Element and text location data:
== == ==
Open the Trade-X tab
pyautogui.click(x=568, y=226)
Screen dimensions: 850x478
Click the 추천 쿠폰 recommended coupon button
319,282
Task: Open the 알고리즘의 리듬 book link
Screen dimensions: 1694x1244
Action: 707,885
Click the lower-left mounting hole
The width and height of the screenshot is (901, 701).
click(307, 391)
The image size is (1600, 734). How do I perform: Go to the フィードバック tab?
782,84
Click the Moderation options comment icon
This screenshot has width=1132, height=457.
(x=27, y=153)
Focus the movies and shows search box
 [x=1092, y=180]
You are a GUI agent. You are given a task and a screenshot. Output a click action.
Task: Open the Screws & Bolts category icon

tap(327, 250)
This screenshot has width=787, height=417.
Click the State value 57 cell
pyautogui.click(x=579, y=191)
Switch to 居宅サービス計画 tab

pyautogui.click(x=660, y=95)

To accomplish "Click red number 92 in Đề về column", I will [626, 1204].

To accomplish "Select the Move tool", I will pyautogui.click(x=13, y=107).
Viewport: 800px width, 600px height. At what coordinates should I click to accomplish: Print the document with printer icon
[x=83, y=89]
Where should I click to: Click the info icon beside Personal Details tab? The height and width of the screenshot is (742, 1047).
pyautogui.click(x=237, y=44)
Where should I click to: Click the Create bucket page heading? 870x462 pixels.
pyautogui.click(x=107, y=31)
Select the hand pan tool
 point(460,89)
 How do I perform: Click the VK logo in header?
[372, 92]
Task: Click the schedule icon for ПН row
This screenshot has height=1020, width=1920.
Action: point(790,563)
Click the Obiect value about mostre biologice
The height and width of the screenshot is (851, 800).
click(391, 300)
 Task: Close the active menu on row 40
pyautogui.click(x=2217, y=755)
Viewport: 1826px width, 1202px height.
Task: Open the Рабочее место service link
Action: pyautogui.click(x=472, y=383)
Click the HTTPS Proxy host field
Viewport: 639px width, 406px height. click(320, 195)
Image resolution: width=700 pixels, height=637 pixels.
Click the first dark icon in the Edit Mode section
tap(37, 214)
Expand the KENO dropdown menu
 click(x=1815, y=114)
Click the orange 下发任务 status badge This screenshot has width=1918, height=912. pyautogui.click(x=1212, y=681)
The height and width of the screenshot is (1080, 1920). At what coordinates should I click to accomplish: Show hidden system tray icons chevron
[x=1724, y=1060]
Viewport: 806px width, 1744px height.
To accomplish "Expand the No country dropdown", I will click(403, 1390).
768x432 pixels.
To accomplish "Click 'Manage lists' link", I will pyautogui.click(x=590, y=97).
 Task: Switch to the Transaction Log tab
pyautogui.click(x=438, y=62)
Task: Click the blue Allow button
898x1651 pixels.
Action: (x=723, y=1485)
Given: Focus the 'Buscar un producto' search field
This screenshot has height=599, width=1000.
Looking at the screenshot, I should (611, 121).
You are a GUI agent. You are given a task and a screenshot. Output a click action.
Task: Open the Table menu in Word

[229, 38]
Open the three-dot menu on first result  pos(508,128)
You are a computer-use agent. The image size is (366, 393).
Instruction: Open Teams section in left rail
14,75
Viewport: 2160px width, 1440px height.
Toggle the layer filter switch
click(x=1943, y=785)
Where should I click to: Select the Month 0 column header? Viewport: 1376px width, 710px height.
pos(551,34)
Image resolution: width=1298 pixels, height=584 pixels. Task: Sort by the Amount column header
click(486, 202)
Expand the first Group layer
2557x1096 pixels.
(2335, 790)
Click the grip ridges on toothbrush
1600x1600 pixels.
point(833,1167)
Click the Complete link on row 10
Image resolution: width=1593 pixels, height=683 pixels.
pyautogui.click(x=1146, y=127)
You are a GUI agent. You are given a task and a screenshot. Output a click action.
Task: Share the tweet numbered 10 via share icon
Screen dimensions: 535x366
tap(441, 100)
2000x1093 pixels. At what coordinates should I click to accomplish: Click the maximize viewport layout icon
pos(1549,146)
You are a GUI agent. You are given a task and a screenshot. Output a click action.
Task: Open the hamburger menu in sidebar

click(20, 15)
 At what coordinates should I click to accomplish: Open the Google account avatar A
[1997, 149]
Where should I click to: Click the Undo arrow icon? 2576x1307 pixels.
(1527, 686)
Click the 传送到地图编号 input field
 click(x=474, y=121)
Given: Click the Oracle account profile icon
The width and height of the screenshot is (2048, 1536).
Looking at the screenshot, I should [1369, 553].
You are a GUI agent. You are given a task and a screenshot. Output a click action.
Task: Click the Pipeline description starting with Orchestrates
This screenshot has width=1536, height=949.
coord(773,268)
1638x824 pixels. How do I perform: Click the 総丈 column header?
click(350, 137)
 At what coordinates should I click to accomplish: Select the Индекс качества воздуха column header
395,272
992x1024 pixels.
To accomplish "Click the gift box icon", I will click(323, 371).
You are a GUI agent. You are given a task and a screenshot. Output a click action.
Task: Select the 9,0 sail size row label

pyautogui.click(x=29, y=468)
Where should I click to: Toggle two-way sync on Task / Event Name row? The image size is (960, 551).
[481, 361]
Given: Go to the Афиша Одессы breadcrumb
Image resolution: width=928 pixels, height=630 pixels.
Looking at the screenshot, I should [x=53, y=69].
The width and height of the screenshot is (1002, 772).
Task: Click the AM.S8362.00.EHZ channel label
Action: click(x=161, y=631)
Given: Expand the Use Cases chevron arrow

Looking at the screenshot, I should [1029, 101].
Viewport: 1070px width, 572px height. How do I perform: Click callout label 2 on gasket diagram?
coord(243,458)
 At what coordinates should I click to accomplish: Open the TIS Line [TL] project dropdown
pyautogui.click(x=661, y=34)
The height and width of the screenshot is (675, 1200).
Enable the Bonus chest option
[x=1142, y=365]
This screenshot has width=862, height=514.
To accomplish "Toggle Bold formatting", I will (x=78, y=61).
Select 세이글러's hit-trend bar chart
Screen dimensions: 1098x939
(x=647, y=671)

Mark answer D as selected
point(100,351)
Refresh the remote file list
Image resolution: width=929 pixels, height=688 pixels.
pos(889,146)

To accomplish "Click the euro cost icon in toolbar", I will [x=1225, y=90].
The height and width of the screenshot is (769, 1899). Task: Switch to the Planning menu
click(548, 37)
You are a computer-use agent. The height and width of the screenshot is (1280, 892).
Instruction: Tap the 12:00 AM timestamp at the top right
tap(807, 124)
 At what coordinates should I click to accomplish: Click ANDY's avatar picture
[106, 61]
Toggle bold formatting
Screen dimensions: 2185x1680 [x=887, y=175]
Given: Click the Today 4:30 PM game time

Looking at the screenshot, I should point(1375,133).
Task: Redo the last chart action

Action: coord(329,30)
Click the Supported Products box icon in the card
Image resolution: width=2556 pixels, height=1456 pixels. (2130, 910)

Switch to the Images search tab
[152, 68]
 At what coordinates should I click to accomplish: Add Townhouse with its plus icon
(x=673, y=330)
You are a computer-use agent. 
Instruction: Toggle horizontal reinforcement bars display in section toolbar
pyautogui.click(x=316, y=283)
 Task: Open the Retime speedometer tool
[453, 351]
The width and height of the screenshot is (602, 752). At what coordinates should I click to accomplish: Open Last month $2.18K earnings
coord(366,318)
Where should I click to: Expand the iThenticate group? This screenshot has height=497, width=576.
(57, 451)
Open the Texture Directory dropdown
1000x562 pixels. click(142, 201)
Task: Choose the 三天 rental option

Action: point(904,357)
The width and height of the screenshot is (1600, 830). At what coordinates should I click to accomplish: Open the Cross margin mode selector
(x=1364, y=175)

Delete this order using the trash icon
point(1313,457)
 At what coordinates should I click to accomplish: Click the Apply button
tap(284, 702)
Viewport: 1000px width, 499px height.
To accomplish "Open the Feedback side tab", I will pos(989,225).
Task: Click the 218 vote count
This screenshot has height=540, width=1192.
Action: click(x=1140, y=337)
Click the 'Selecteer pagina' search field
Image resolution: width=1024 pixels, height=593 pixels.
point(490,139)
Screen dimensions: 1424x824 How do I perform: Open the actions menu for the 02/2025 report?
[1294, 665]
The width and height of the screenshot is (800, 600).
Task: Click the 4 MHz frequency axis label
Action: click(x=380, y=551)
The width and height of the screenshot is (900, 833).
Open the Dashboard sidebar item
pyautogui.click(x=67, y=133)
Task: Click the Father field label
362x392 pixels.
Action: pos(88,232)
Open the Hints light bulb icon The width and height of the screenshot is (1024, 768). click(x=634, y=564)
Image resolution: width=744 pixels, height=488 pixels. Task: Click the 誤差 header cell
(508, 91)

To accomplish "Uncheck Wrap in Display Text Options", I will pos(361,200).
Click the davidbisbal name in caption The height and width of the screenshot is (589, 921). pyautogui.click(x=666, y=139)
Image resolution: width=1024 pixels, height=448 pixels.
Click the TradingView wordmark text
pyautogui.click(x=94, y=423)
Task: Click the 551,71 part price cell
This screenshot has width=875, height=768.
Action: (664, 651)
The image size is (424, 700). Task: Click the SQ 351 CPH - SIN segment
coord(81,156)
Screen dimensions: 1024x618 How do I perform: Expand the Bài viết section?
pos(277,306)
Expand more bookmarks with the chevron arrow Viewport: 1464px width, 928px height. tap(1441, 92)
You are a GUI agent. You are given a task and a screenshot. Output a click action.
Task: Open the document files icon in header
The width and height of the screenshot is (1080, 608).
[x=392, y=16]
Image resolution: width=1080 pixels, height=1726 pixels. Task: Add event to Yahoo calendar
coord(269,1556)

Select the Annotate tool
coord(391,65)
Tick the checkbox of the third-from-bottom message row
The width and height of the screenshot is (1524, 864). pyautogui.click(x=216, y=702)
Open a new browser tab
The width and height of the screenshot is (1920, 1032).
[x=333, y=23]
== == ==
WRITTEN PROBLEM:
Quote the rows between the line containing "Where should I click to: Click the Undo" and the line containing "will click(323, 371).", inclusive.

THE RESPONSE:
Where should I click to: Click the Undo arrow icon? 2576x1307 pixels.
(1527, 686)
Click the 传送到地图编号 input field
 click(x=474, y=121)
Given: Click the Oracle account profile icon
The width and height of the screenshot is (2048, 1536).
Looking at the screenshot, I should [1369, 553].
You are a GUI agent. You are given a task and a screenshot. Output a click action.
Task: Click the Pipeline description starting with Orchestrates
This screenshot has width=1536, height=949.
coord(773,268)
1638x824 pixels. How do I perform: Click the 総丈 column header?
click(350, 137)
 At what coordinates should I click to accomplish: Select the Индекс качества воздуха column header
395,272
992x1024 pixels.
To accomplish "Click the gift box icon", I will click(323, 371).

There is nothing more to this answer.